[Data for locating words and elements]
================

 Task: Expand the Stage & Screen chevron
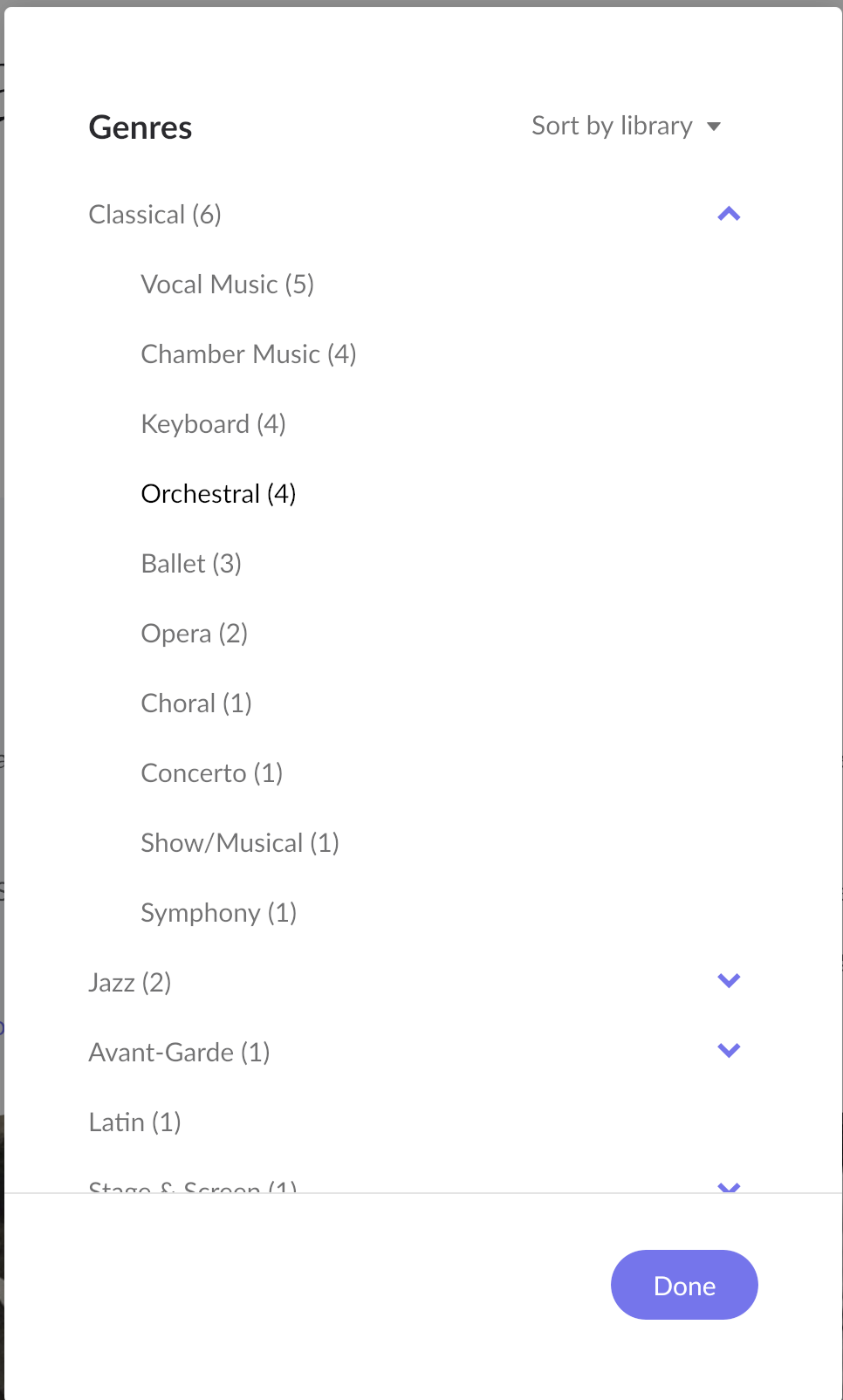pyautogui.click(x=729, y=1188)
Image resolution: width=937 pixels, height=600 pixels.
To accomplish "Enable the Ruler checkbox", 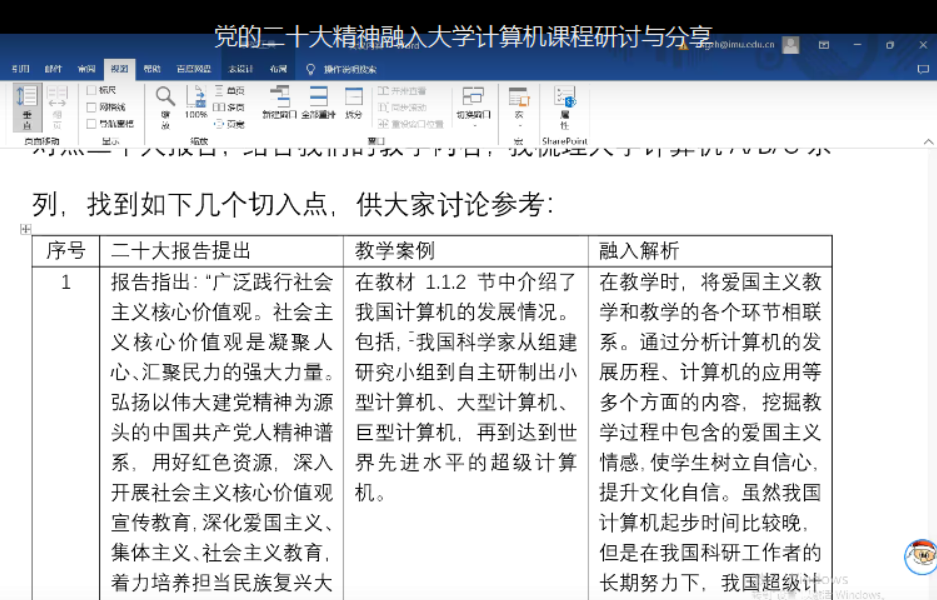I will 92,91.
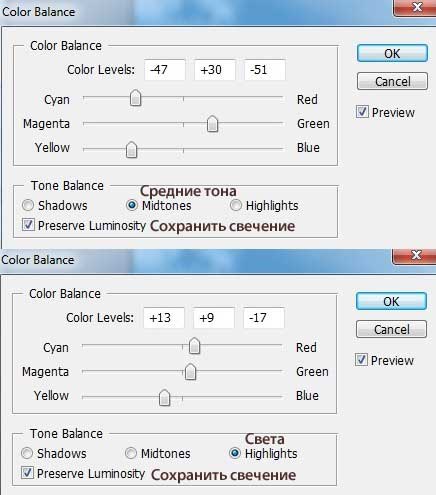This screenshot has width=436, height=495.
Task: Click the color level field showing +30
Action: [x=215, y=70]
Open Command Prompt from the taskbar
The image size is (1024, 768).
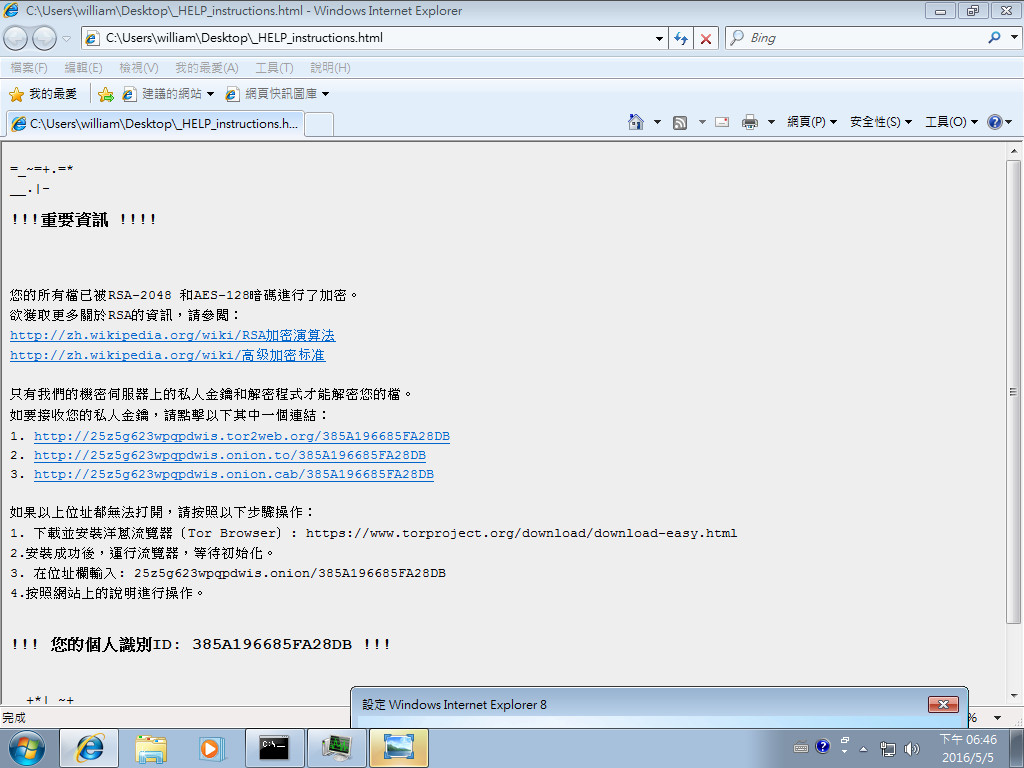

================

-- Problem details --
Extract the lines from the one containing "Open Command Prompt from the taskbar" through the final line, omitting the pictures.

-- Correct response --
Open Command Prompt from the taskbar
The image size is (1024, 768).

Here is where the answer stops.